In this latest work, a memoir of sorts, she probes deeply into her own search for meaning. An exploration that is still evolving. In it I found reflections and assertions that resonated deeply. I'm only halfway through but a few excerpts may hint as the power of her writing. Enjoy...




 The Faraway Nearby

     Libraries are sanctuaries from the world and command centers onto it: here in quiet rooms are the lives of Crazy Horse and Aung San Suu Kyi, the Hundred Years’ War and the Opium Wars and the Dirty War, the ideas of Simone Weil and Lao-tzu, information on building your sailboat or dissolving your marriage, fictional worlds and books to equip the reader to reenter the real world. They are, ideally, places where nothing happens and where everything that has happened is stored up to be remembered and relived, the place where the world is folded up into boxes of paper. Every book is a door that opens onto another world, which might be the magic that all those children’s books were alluding to, and a library is a Milky Way of worlds…

…The object we call a book is not the real book, but its potential, like a musical score or a seed. It exists fully only in the act of being read; and its real home is inside the head of the reader, where the symphony resounds, the seed germinates. A book is a heart that only beats in the chest of another.
                                                                                                                      
     The child I once was read constantly and hardly spoke, because she was ambivalent about the merits of communication, about the risks of being mocked or punished or exposed. The idea of being understood and encouraged, of recognizing herself in another, of affirmation, had hardly occurred to her and neither had the idea that she had something to give to others. So she read, taking in words in huge quantities, a children’s and then an adult novel a day for many years, seven days a week or so, gorging on books, fasting on speech, carrying piles of books home from the library.

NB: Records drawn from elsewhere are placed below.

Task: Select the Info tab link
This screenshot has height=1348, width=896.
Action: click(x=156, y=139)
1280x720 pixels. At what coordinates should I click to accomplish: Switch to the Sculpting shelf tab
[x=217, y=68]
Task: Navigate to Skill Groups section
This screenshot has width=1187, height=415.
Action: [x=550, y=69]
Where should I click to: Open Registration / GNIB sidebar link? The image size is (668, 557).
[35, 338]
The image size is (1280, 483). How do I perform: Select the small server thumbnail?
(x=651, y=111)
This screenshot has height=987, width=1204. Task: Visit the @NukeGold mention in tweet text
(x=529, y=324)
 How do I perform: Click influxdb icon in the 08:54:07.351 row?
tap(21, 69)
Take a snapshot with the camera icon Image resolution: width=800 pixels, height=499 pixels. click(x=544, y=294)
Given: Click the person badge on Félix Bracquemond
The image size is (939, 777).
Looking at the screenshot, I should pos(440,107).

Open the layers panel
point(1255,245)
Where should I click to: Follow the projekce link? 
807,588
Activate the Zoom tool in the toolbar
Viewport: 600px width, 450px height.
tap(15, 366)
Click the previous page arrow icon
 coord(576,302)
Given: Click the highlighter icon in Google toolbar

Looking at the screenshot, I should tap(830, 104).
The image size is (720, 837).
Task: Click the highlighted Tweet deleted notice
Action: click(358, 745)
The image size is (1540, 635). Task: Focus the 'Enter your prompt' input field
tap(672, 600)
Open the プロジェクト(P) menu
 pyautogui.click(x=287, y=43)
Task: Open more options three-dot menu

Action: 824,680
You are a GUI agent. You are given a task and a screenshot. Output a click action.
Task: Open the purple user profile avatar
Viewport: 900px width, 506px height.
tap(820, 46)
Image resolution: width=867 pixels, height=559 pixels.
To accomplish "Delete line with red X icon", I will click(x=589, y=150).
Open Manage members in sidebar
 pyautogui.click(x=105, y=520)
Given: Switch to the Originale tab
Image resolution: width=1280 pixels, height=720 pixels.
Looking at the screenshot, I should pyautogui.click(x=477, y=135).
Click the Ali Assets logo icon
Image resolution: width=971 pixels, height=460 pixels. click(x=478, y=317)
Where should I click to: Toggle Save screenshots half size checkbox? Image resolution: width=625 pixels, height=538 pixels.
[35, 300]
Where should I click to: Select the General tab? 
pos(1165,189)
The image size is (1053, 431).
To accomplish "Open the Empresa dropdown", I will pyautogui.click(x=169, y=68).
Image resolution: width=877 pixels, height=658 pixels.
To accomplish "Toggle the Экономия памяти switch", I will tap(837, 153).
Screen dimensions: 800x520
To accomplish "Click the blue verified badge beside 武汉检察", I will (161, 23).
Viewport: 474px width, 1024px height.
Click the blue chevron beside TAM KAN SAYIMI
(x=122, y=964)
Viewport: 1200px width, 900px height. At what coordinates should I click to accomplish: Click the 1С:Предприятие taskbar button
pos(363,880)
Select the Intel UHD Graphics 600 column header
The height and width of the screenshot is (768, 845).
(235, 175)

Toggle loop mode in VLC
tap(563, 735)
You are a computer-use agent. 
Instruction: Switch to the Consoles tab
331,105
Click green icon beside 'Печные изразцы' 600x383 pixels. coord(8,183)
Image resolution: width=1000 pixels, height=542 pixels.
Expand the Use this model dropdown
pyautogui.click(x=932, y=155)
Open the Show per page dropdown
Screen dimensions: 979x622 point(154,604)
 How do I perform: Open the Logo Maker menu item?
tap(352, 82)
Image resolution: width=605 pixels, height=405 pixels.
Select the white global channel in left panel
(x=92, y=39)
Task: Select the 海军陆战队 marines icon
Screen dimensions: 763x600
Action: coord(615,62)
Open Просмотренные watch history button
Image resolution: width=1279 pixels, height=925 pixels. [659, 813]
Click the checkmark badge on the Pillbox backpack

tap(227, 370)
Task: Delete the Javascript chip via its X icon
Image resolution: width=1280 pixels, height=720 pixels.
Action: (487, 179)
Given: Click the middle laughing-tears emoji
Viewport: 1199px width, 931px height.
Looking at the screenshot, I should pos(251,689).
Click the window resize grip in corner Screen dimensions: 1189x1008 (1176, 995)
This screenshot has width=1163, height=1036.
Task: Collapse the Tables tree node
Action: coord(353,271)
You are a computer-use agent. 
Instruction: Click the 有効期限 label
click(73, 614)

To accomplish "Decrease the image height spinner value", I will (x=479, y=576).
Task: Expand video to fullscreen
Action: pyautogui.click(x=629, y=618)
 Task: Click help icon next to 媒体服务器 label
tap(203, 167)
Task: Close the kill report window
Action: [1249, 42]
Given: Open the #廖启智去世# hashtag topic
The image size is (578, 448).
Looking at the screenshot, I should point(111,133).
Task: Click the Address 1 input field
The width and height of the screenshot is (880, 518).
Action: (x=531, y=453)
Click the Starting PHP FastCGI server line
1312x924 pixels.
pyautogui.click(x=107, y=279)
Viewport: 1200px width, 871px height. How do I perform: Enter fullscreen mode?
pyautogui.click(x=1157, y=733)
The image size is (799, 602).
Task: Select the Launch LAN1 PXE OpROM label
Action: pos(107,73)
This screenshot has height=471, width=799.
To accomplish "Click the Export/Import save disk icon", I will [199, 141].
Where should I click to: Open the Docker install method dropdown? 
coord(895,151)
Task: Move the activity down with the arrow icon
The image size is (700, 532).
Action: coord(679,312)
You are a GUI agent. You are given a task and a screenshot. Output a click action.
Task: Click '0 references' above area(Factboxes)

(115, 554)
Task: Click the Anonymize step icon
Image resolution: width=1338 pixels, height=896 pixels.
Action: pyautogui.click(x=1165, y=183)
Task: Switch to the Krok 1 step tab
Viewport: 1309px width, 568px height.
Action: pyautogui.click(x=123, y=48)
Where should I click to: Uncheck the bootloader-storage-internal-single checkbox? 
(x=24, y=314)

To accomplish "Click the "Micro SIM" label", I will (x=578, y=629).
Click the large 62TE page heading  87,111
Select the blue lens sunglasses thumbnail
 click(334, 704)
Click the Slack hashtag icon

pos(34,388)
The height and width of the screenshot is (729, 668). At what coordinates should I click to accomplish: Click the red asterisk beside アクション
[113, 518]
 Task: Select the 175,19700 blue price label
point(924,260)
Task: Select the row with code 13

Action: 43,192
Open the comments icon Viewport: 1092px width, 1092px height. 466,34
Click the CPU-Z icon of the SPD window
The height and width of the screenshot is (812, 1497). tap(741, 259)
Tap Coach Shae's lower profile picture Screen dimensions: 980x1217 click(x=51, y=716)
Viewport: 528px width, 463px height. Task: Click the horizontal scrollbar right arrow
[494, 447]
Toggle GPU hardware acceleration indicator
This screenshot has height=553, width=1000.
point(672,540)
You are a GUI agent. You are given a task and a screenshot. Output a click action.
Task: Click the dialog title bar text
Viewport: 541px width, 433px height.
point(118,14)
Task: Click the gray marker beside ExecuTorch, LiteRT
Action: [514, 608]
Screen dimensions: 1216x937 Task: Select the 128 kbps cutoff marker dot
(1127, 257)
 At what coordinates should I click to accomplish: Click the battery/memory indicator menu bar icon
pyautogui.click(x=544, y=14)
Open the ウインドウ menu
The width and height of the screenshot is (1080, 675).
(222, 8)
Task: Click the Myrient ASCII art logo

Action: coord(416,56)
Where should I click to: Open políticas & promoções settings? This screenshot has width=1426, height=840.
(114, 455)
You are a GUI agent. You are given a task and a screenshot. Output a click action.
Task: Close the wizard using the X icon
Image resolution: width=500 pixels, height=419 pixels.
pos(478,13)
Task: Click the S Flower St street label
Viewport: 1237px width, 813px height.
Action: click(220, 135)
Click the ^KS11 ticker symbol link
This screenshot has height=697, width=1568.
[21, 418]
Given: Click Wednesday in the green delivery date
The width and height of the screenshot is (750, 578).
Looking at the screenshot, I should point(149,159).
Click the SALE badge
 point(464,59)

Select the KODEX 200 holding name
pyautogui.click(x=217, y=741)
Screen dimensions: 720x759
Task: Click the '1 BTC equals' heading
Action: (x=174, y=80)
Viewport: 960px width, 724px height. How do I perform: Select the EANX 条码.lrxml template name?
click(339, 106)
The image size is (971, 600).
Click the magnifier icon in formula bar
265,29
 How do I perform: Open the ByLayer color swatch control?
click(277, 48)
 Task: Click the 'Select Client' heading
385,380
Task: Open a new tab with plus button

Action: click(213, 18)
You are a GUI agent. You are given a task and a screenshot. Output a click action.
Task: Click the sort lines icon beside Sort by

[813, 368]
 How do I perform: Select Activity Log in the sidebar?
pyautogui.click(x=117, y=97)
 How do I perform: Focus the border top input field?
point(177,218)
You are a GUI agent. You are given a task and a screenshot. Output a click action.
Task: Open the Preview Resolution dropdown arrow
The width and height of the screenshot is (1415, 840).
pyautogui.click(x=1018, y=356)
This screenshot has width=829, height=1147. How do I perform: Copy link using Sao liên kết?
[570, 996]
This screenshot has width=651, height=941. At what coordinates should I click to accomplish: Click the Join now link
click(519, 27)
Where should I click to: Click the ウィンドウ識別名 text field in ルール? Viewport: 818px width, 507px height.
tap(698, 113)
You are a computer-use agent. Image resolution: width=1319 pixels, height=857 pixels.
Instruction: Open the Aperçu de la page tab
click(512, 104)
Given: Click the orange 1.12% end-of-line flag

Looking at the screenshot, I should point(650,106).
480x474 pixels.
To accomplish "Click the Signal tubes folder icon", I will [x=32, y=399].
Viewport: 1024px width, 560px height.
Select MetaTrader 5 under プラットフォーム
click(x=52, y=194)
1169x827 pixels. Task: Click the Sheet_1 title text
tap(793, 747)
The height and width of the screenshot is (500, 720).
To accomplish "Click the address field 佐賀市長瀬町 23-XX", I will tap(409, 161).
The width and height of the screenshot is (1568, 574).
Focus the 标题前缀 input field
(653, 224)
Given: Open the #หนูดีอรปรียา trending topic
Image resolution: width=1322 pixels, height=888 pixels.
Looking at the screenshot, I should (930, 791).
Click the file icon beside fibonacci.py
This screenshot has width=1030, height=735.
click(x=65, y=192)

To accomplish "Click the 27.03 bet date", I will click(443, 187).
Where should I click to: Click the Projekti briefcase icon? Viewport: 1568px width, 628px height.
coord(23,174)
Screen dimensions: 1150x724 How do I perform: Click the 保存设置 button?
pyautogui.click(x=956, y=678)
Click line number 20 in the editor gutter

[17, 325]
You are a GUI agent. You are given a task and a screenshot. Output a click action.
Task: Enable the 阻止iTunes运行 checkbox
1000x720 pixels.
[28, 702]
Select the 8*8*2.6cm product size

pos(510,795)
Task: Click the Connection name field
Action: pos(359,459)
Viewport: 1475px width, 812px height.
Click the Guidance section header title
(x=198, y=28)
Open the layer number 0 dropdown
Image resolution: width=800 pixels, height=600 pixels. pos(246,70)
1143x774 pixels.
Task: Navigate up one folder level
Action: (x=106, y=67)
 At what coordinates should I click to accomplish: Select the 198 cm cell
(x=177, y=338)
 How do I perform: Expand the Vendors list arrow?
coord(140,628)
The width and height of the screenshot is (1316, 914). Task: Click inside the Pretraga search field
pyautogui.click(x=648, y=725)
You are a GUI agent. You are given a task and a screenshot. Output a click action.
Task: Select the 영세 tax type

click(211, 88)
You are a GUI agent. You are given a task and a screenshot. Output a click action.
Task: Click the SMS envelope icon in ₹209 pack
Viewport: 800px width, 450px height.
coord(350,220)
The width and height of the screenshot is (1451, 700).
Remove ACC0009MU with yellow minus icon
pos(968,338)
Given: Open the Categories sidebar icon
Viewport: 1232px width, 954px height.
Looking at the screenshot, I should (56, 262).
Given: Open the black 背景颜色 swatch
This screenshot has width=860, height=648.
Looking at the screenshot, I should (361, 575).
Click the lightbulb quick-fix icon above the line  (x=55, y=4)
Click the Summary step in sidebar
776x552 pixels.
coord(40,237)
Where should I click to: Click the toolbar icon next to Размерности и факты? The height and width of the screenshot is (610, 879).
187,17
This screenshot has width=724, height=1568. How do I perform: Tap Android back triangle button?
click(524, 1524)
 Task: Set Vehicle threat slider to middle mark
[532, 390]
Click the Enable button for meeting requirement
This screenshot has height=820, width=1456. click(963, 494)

     Writing is saying to no one and to everyone the things it is not possible to say to someone. Or rather writing is saying to the no one who may eventually be the reader those things one has no someone to whom to say them. Matters that are so subtle, so personal, so obscure, that I ordinarily can’t imagine saying them to the people to whom I’m closest. Even once in a while I try to say them aloud and find that what turns out to be mush in my mouth or falls short of their ears can be written down for total strangers. Said to total strangers in the silence of writing that is recuperated and heard in the solitude of reading. Is it the shared solitude of writing, is it that separately we all reside in a place deeper than society, even the society of two? Is it that the tongue fails where the fingers succeed, in telling truths so lengthy and nuanced that they are almost impossible aloud?